(PASSAGE Opens)

Lipid acid profile was determined according to the method of Folch 1956 (AOAC 1998). Firstly, a sample of 2 g was mixed with 10 mL methanol and 20 mL chloroform and then homogenized using an Ultraturrax (IKA T18 digital), previous to vacuum filtered. After that, a solution of 0.88% potassium chloride in methanol:water (5:5 v/v) was added to the extract in order to separate the fatty acids in a Büchi rotary evaporator (Labortechnik AG, Switzerland), according to the Folch method (AOAC 1998). The samples were methylated by adding 5 mL solution of 0.5 N NaOH and 10 mL of boron-methanol trifluoride (BF3), and 5 mL of heptane to the lipid content that remained in the ball flask. The methylation product was mixed with 0.5g of NaCl and 0.5g of Na2SO4 for purification; then, it was passed through a fiberglass-packed Pasteur pipette. The solution was recovered in a 2 mL amber vial, keeping it under a nitrogen atmosphere (AOAC 1998, method 969.33). Finally, a sample of 1 µL of the final extract was injected into an Agilent model 7820 gas chromatograph (USA), which was equipped with a flame ionization detector and a 30 m × 0.32 mm × 0.25 µm capillary column (Omega wax 320, Supelco). The temperature of the injector and detector was programmed at 260°C for 40 min using helium 3 mL min-1 as a carrier gas. For the separation and quantification of the fatty acids, a mixture of 37 fatty acids of C4-C24 methyl esters (Supelco) was used as an external standard. The standardization method quanti-fied the results using the area under the curve of the peaks of the identified fatty acids.

Statistical analysis

All graphs and statistical analyses were conducted using Statistica 7 Statistical Software. Normality and homoscedasticity tests were not applied. One-way analysis of variance (ANOVA) tests was performed to determine significant differences among the treatments; then, differences among means were tested using Tukey's test (P < 0.05). The values are expressed as mean ± standard error.

RESULTS

Growth of Dunaliella salina

The growth of the microalgae showed significant differences between the treatments (F(3,244) = 16.654, P < 0.05). The groups with light showed greater growth than those without light: F/2 medium with 12L:12D maintained an exponential growth until day 13 of culture (14.53E5 ± 0.45E5 cell mL-1), while M 12L:12D grew until day 10 (9.91E5 ± 1.94E5 cell mL-1) to decay at the end of the culture (7.20E5 ± 0.45E5 cell mL-1). The groups without light did not show the typical phases of algal growth (onset, exponential, and plateau). The algal concentration decreased in the first days of culture (Fig. 1). On day 8 of culture, F/2 registered a final concentration (1.90E5 ± 0.36E5 cell mL-1) of D. salina, which was lower than the initial one (5.46E5 ± 2.39E5 cell mL-1).

(PASSAGE Closes)

- [QUESTIONS TO ANSWER]
• 1. Transcribe from the Dunaliella salina passage the portion that begins at the words "Statistical analysis" and stops after "mean ± standard error.".
• 2. Summarize the Dunaliella salina passage in two sentences.
• 3. Answer these questions on the Dunaliella salina passage:
(a) Which carrier gas was used in the gas chromatograph, and at what flow?
(b) Which software was used for all graphs and statistical analyses?
(c) Until which day of culture did F/2 medium with 12L:12D maintain exponential growth?

(SUPPLIED INFORMATION Opens)

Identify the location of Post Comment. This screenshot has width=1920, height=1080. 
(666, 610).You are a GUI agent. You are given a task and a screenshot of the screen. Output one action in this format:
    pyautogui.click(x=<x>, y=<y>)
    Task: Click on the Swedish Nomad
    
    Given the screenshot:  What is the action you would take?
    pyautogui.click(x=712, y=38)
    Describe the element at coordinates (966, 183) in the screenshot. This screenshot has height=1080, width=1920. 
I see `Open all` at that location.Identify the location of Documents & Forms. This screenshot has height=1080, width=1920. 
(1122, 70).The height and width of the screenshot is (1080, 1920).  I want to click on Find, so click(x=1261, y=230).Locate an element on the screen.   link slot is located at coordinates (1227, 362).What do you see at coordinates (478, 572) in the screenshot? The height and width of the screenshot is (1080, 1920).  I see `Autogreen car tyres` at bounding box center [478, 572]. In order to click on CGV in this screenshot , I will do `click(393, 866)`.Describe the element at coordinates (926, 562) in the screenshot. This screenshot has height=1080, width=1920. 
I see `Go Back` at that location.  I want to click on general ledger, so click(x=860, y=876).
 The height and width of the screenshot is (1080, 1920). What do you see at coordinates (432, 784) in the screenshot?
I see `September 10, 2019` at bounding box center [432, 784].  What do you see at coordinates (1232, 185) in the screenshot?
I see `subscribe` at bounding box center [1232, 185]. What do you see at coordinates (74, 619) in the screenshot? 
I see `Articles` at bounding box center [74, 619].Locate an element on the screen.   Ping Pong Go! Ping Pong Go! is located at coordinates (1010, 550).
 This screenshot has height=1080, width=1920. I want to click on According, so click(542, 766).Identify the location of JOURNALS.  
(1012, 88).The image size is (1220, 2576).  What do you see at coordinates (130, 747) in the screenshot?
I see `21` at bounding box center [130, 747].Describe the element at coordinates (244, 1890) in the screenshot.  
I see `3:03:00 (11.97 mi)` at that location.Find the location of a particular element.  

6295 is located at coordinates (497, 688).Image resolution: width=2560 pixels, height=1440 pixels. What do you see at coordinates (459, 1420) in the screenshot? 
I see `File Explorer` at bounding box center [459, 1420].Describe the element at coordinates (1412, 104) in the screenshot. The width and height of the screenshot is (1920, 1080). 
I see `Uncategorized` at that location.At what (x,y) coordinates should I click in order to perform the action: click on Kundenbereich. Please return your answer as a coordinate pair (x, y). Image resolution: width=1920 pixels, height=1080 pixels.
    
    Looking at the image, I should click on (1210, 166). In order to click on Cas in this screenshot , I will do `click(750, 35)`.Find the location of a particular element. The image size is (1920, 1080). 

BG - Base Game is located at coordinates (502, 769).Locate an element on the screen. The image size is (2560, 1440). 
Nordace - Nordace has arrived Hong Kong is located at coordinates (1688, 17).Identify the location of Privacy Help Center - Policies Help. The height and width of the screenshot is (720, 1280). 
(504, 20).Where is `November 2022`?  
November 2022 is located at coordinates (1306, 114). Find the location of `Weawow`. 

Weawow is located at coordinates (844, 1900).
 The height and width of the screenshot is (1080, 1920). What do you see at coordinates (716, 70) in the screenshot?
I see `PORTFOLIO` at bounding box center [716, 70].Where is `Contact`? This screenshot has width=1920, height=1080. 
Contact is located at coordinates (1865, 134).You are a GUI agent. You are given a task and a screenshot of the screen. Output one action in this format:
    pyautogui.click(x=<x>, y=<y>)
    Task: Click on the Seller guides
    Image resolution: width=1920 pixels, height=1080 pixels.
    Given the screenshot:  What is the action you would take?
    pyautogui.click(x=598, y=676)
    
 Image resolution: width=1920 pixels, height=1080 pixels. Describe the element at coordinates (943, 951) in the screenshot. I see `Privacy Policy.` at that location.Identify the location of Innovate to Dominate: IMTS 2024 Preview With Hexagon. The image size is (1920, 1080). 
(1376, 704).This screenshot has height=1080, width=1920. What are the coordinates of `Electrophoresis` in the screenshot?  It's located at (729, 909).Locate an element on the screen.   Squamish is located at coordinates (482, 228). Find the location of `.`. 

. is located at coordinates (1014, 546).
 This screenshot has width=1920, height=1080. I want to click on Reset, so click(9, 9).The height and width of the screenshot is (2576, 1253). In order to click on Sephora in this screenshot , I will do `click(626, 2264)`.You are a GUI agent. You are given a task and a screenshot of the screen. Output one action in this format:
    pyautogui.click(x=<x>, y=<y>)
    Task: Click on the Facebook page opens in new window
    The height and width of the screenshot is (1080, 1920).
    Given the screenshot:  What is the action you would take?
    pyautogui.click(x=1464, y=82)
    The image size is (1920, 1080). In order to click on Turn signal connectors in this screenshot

(SUPPLIED INFORMATION Closes)

- [ANSWERS TO THE TASKS]
• 1.
Statistical analysis

All graphs and statistical analyses were conducted using Statistica 7 Statistical Software. Normality and homoscedasticity tests were not applied. One-way analysis of variance (ANOVA) tests was performed to determine significant differences among the treatments; then, differences among means were tested using Tukey's test (P < 0.05). The values are expressed as mean ± standard error.

• 2. The fatty acid profile was determined with the Folch method, methylation, and gas chromatography with a flame ionization detector, using a mixture of 37 fatty acid methyl esters as an external standard, and treatments were compared by one-way ANOVA followed by Tukey's test. Growth of D. salina differed significantly between treatments: the groups with light grew more, while the groups without light did not show the typical growth phases and decreased in concentration.

• 3.
(a) Helium, at 3 mL min-1.
(b) Statistica 7 Statistical Software.
(c) Day 13.